WHAT YOU SHOULD DO:
In the records, find every line with the word "height" and copy it out.

-- DATA FOR THIS TASK follows --

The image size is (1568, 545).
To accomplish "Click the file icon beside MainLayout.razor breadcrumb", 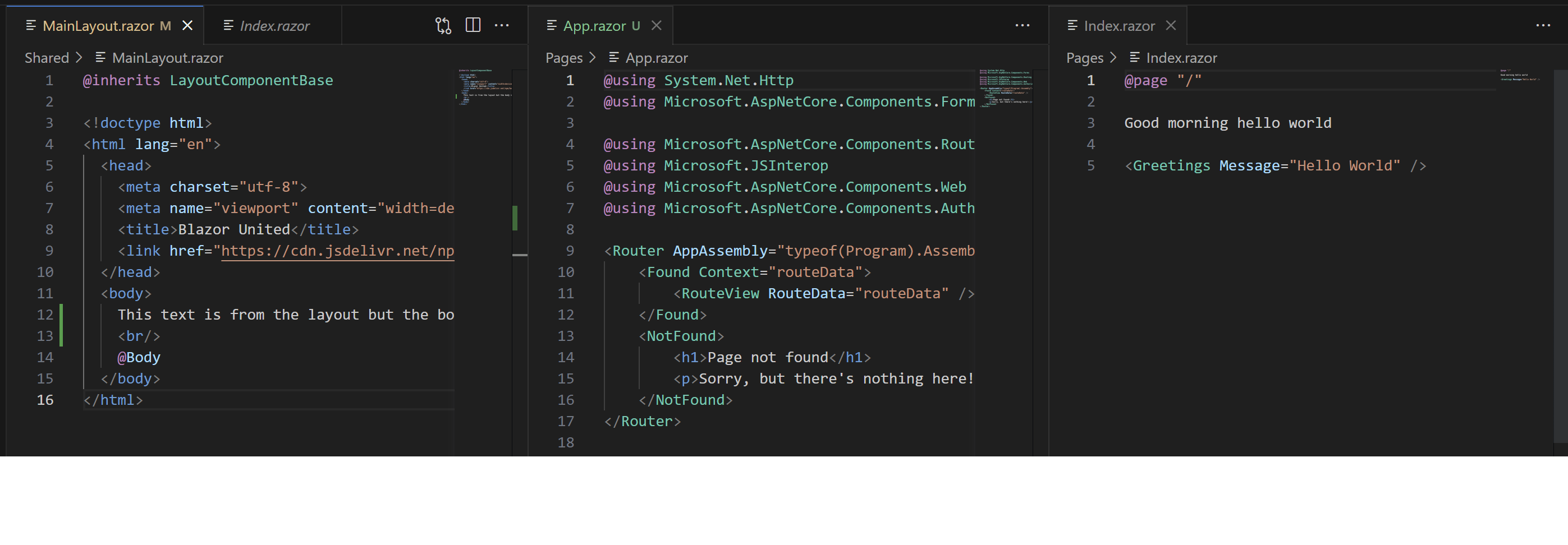I will 100,57.
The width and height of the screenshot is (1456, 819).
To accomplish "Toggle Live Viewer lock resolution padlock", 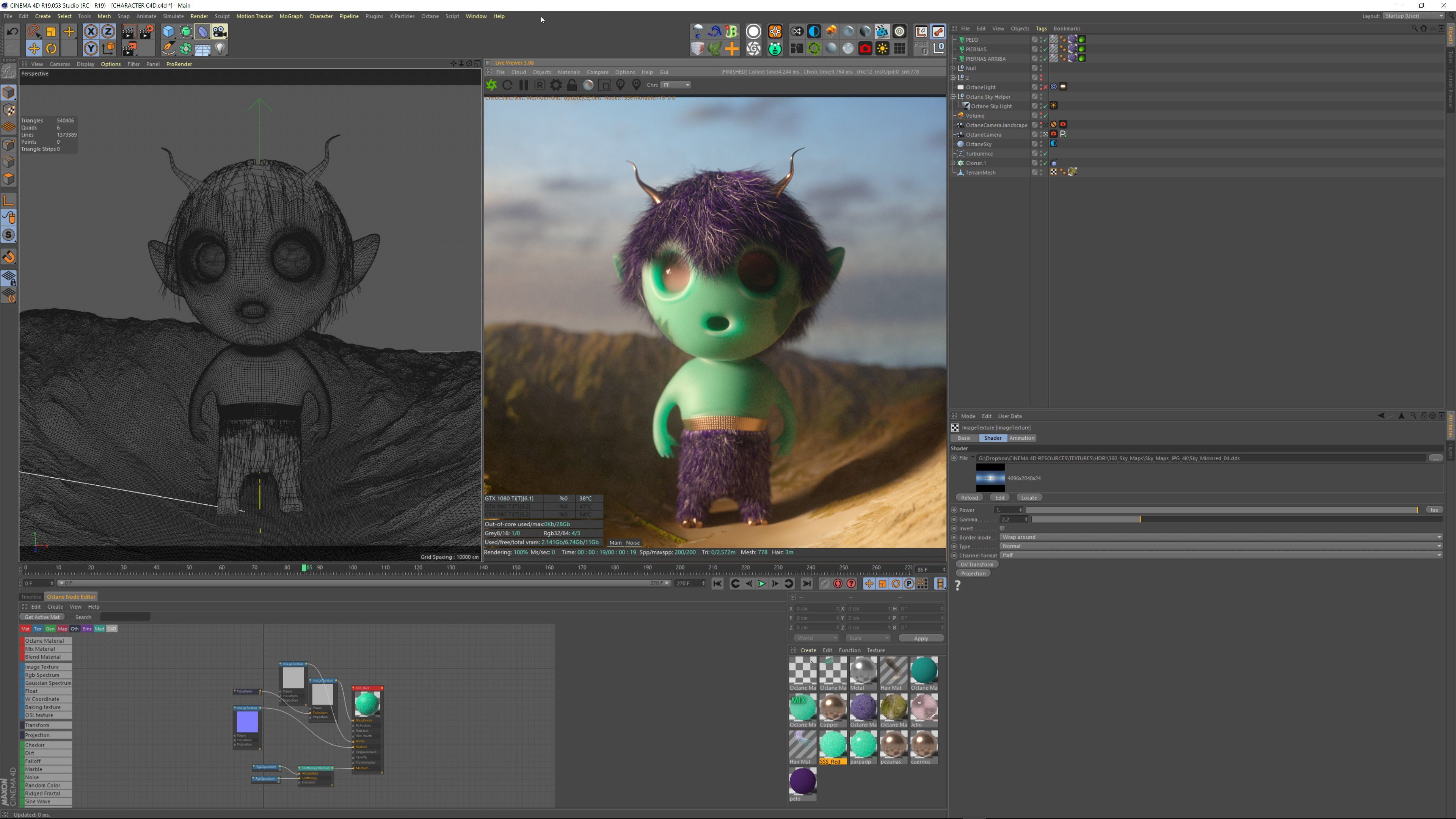I will (571, 85).
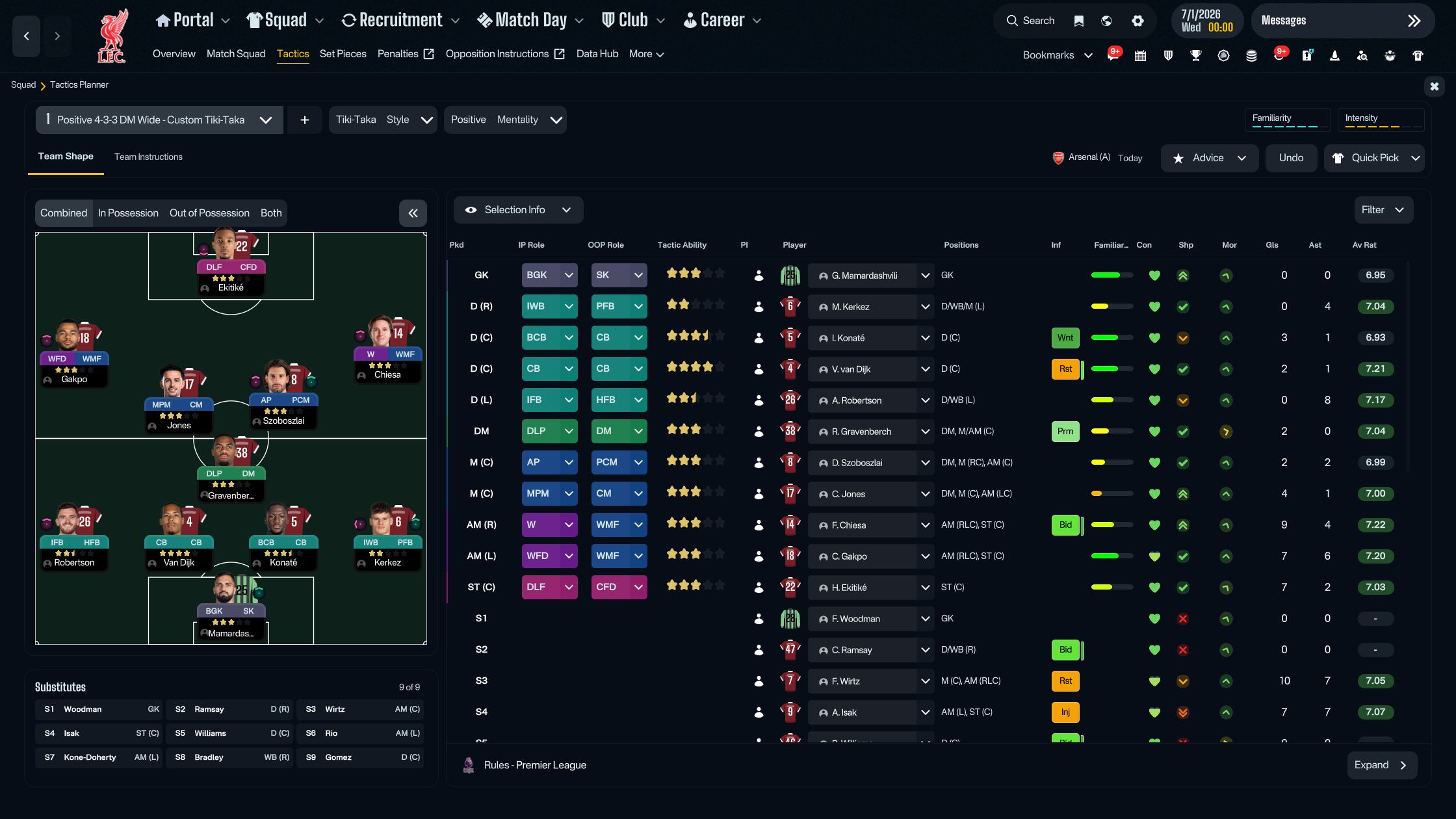1456x819 pixels.
Task: Open the in-game calendar icon
Action: (1140, 55)
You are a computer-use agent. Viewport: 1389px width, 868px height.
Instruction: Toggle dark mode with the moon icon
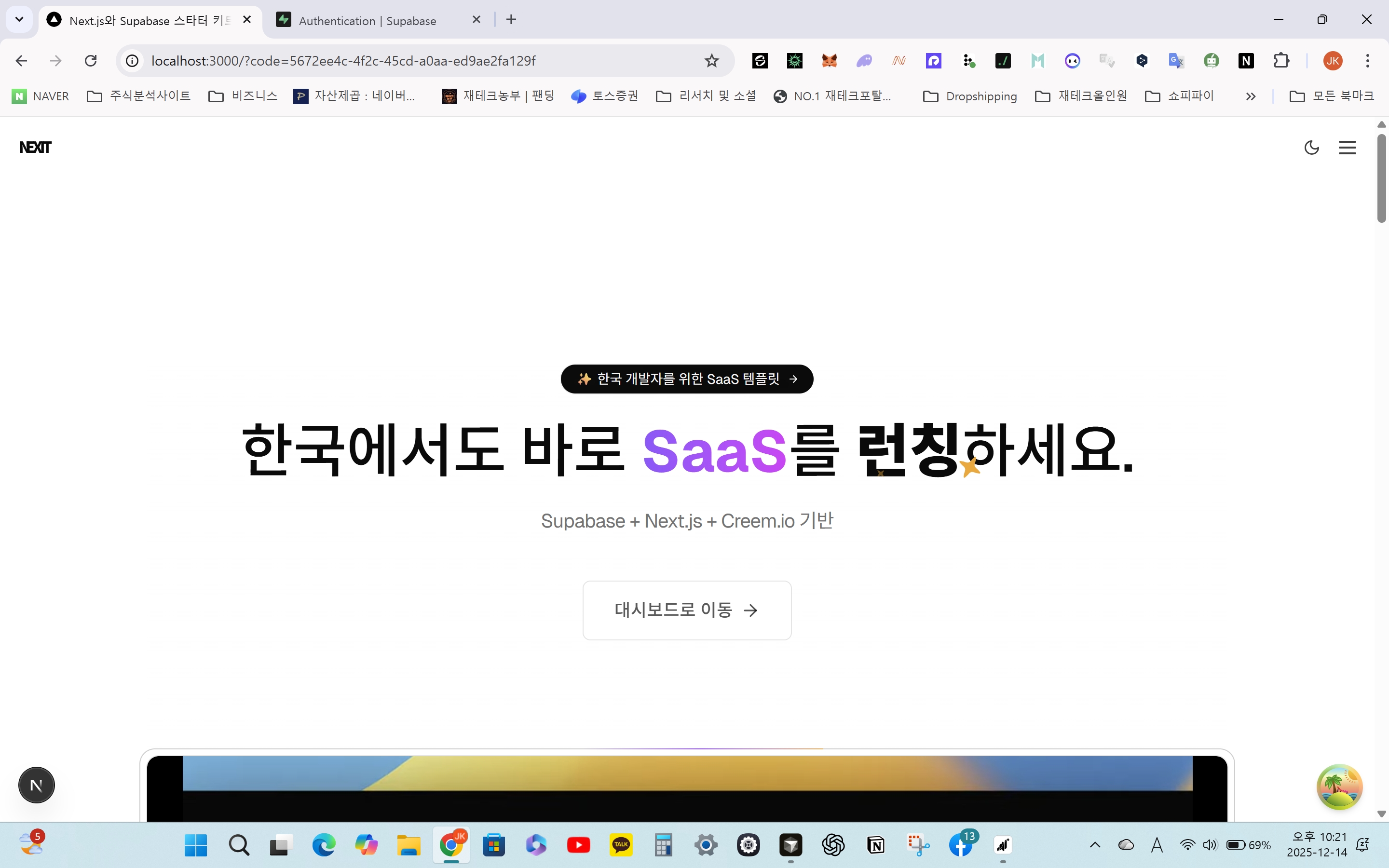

-- DATA FOR THIS TASK concluded --

WORKED SOLUTION:
The width and height of the screenshot is (1456, 819).
You are a computer-use agent. Viewport: 1389px width, 868px height.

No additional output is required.